No Baixo Sul baiano, entre as cidades de Igrapiúna e Ituberá, um projeto de conservação da Mata Atlântica ocupa um espaço de 3.950 hectares. É a Reserva Ecológica Michelin (REM), um projeto que saiu do papel em 2004 e é protegido pela indústria francesa de pneus que dá nome ao local. A área é um dos destaques de sustentabilidade no Brasil que, sob a luz da COP30, a Conferência do Clima da ONU, que acontece em novembro no Pará, ganha holofotes internacionais.

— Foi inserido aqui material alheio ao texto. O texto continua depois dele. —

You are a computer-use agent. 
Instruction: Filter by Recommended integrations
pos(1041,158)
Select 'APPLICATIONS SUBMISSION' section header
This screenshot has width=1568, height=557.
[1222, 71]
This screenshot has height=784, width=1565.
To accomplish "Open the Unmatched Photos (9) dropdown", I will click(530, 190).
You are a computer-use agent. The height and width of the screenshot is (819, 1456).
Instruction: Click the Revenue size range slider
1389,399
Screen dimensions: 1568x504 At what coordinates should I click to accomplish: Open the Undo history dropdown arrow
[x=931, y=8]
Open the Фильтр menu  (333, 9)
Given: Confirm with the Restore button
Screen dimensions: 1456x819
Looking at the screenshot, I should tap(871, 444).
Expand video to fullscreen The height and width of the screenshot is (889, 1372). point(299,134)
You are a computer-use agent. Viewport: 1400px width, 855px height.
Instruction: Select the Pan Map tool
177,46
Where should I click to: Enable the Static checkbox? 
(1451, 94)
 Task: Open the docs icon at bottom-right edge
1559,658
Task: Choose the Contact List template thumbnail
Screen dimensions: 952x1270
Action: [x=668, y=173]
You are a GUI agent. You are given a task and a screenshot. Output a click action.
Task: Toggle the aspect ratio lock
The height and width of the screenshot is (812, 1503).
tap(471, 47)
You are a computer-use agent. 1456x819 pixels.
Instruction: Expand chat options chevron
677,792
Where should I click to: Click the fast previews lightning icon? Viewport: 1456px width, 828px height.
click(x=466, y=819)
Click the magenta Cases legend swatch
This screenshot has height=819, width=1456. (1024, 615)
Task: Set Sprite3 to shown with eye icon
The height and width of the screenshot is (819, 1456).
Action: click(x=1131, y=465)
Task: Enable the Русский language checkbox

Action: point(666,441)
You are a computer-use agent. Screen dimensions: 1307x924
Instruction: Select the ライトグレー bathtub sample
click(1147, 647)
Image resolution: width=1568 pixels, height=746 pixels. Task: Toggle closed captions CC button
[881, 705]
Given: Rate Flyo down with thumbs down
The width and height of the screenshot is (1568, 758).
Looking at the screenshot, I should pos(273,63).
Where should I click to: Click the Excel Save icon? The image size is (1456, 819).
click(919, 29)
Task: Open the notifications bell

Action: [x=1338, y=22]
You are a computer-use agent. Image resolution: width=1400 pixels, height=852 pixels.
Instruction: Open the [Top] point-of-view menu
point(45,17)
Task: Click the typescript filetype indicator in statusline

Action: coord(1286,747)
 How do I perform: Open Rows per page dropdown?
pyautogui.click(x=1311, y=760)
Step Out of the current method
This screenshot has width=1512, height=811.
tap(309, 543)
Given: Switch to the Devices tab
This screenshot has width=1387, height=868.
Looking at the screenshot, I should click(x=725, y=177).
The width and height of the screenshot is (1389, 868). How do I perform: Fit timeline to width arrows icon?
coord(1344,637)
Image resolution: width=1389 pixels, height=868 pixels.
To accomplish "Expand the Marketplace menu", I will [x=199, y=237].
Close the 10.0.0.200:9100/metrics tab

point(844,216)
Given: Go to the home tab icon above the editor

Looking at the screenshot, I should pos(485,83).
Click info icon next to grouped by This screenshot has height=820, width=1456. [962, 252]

Além da vasta vegetação, a reserva abriga a maior cachoeira do litoral da Bahia, a Pancada Grande, que tem 61 metros de altura. No total, 2 700 espécies da fauna e flora já foram catalogadas na área – algumas delas anteriormente desconhecidas.
O lugar recebe, em média, 100 cientistas por ano, que estão envolvidos em 149 projetos de investigação científica ambientados na reserva. 39 novas espécies foram descritas pelos pesquisadores a partir de exemplares encontrados na área, incluindo sapos, bromélias, fungos, formigas e besouros. Algumas delas são consideradas microendêmicas, ou seja, só existem naquela área.
Instalada no sul da Bahia desde os anos 1980 para garantir o fornecimento de borracha natural para a produção de pneus, a Michelin identificou a oportunidade de transformar terras em risco de colapso ambiental em uma área de proteção.